Exercise description » Reproduce every line of the following records word for word.

(Items from a data source)
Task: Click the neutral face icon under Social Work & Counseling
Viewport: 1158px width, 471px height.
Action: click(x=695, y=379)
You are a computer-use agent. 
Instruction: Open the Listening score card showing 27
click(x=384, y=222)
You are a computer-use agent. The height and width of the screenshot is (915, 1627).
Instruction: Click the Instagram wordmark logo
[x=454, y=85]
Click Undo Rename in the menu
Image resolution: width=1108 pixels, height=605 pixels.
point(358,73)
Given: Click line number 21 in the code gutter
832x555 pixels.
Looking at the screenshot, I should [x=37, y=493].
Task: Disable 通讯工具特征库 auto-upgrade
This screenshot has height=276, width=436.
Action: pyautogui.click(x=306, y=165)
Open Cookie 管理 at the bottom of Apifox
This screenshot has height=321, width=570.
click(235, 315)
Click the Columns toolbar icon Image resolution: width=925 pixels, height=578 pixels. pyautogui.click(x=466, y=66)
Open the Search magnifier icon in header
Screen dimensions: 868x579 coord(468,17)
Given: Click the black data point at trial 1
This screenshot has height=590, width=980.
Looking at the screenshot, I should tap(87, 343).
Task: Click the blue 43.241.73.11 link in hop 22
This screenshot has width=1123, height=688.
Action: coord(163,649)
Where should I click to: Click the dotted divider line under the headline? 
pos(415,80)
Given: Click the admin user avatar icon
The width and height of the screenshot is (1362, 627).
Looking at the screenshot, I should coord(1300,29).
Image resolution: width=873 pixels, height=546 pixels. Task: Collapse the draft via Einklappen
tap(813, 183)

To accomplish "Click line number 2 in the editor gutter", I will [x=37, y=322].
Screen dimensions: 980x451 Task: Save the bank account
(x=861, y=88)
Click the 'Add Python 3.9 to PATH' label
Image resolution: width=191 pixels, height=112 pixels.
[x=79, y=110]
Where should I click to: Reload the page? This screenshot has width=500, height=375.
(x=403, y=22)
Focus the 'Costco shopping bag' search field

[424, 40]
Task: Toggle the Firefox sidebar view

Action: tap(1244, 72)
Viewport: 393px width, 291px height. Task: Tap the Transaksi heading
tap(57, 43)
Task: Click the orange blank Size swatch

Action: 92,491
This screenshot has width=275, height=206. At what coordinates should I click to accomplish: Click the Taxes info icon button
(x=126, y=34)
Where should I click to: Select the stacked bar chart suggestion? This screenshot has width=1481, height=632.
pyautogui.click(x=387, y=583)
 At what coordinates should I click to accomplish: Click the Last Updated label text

Written response »
Task: Click the neutral face icon under Social Work & Counseling
Viewport: 1158px width, 471px height.
Action: click(x=695, y=379)
You are a computer-use agent. 
Instruction: Open the Listening score card showing 27
click(x=384, y=222)
You are a computer-use agent. The height and width of the screenshot is (915, 1627).
Instruction: Click the Instagram wordmark logo
[x=454, y=85]
Click Undo Rename in the menu
Image resolution: width=1108 pixels, height=605 pixels.
point(358,73)
Given: Click line number 21 in the code gutter
832x555 pixels.
Looking at the screenshot, I should [x=37, y=493].
Task: Disable 通讯工具特征库 auto-upgrade
This screenshot has height=276, width=436.
Action: pyautogui.click(x=306, y=165)
Open Cookie 管理 at the bottom of Apifox
This screenshot has height=321, width=570.
click(235, 315)
Click the Columns toolbar icon Image resolution: width=925 pixels, height=578 pixels. pyautogui.click(x=466, y=66)
Open the Search magnifier icon in header
Screen dimensions: 868x579 coord(468,17)
Given: Click the black data point at trial 1
This screenshot has height=590, width=980.
Looking at the screenshot, I should tap(87, 343).
Task: Click the blue 43.241.73.11 link in hop 22
This screenshot has width=1123, height=688.
Action: coord(163,649)
Where should I click to: Click the dotted divider line under the headline? 
pos(415,80)
Given: Click the admin user avatar icon
The width and height of the screenshot is (1362, 627).
Looking at the screenshot, I should coord(1300,29).
Image resolution: width=873 pixels, height=546 pixels. Task: Collapse the draft via Einklappen
tap(813, 183)

To accomplish "Click line number 2 in the editor gutter", I will [x=37, y=322].
Screen dimensions: 980x451 Task: Save the bank account
(x=861, y=88)
Click the 'Add Python 3.9 to PATH' label
Image resolution: width=191 pixels, height=112 pixels.
[x=79, y=110]
Where should I click to: Reload the page? This screenshot has width=500, height=375.
(x=403, y=22)
Focus the 'Costco shopping bag' search field

[424, 40]
Task: Toggle the Firefox sidebar view

Action: tap(1244, 72)
Viewport: 393px width, 291px height. Task: Tap the Transaksi heading
tap(57, 43)
Task: Click the orange blank Size swatch

Action: 92,491
This screenshot has width=275, height=206. At what coordinates should I click to accomplish: Click the Taxes info icon button
(x=126, y=34)
Where should I click to: Select the stacked bar chart suggestion? This screenshot has width=1481, height=632.
pyautogui.click(x=387, y=583)
 At what coordinates should I click to accomplish: Click the Last Updated label text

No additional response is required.